EXTRAIT DU TEXTE:

::::::

Mare Nostrum Corsica 

Idée fausse l'aide sociale sur Toulon et Nice-Corse ne profitait qu'aux compagnies maritimes, non à leurs passagers, et ne contribuait au développement du trafic qu'en haute saison.

Le Mega Smeralda, navire amiral de la Corsica Ferries, profite désormais aussi aux voyageurs des lignes Toulon-Corse et Nice-Corse
C'est hors saison, pendant l'hiver 2008-2009, que le Mega Smeralda est arrivé sur les lignes
de la Corsica Ferries régies par l'aide sociale.

::::::

EXTRAIT DE DONNÉES:
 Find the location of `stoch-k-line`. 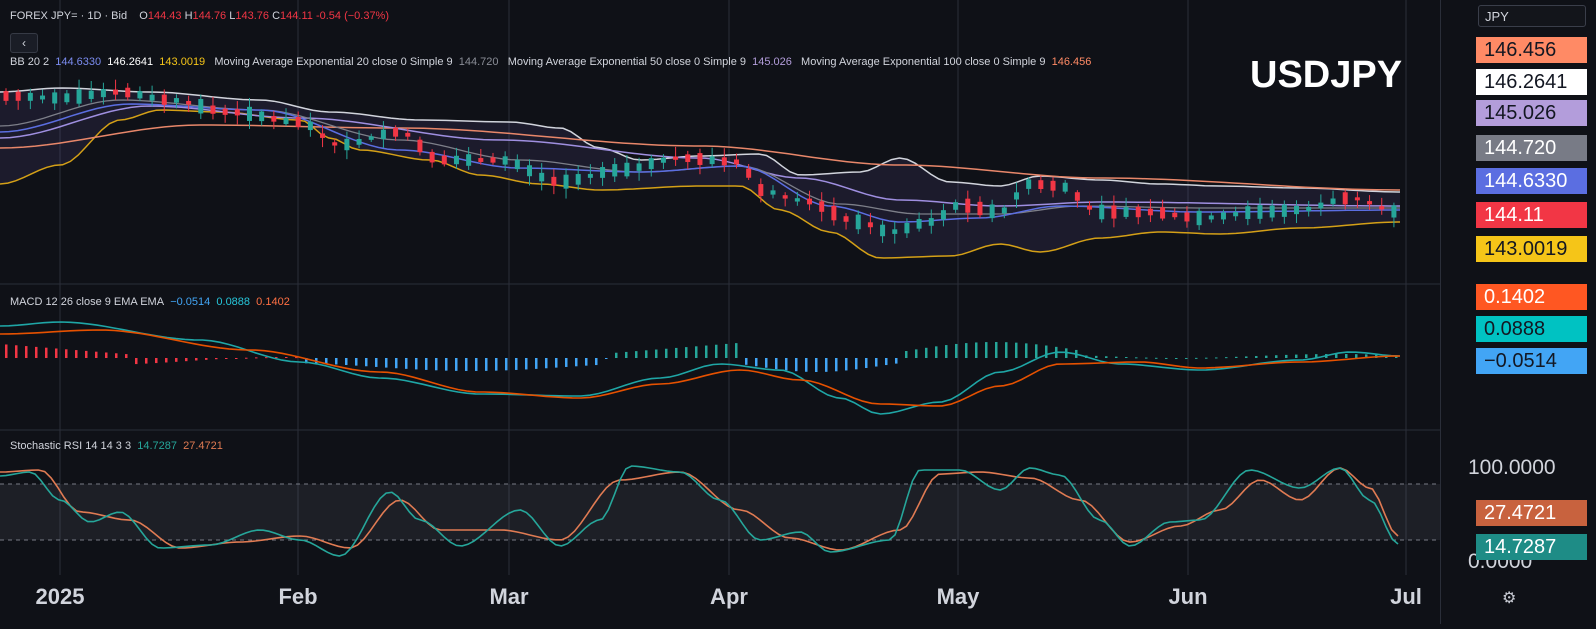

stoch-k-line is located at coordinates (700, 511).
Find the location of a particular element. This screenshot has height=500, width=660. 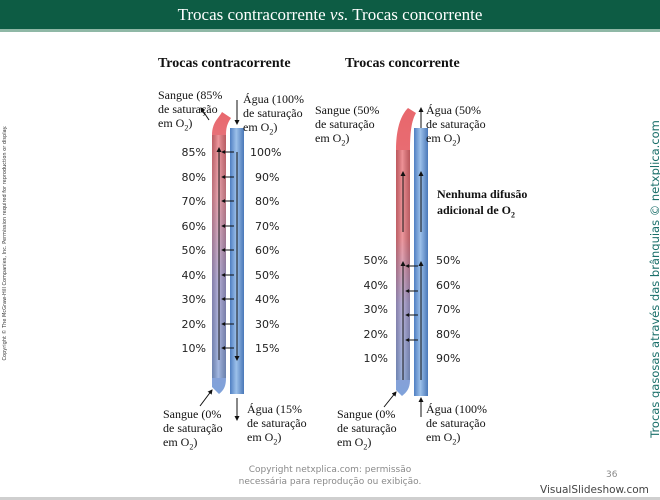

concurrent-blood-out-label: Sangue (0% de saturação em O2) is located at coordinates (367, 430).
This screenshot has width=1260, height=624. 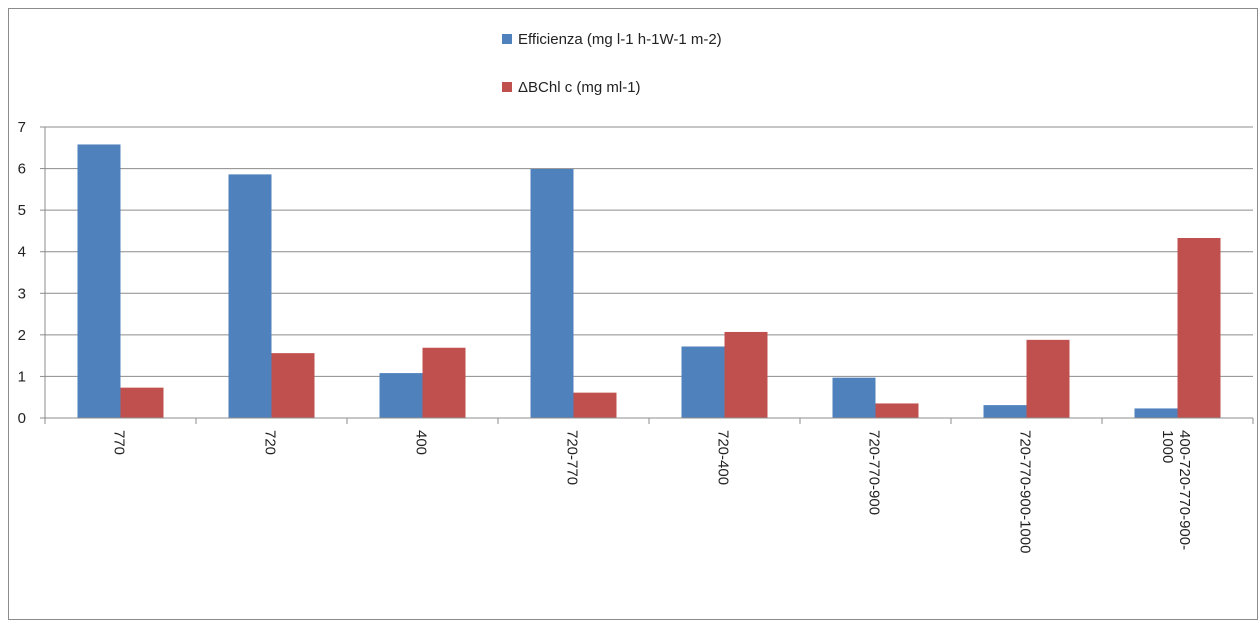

::::::

EXERCICES:
[A] Traduisez en anglais cette phrase de l'extrait : « C'est hors saison, pendant l'hiver 2008-2009, que le Mega Smeralda est arrivé sur les lignes de la Corsica Ferries régies par l'aide sociale. »
[B] Dites, s'il vous plaît, si chaque affirmation concorde avec l'extrait, en répondant par oui ou non et en citant les mots qui tranchent : (i) le Mega Smeralda est le navire amiral de la Corsica Ferries ; (ii) le Mega Smeralda est arrivé sur les lignes en haute saison ; (iii) le Mega Smeralda profite aux voyageurs de la ligne Toulon-Corse.
La liste est un matériau distinct de l'extrait.

VOS RÉPONSES ÉCRITES:
[A] It was in the off-season, during the winter of 2008-2009, that the Mega Smeralda arrived on the Corsica Ferries routes governed by the social aid scheme.

[B]
(i) Oui : « Le Mega Smeralda, navire amiral de la Corsica Ferries ».
(ii) Non : « C'est hors saison, pendant l'hiver 2008-2009, que le Mega Smeralda est arrivé sur les lignes ».
(iii) Oui : « profite désormais aussi aux voyageurs des lignes Toulon-Corse et Nice-Corse ».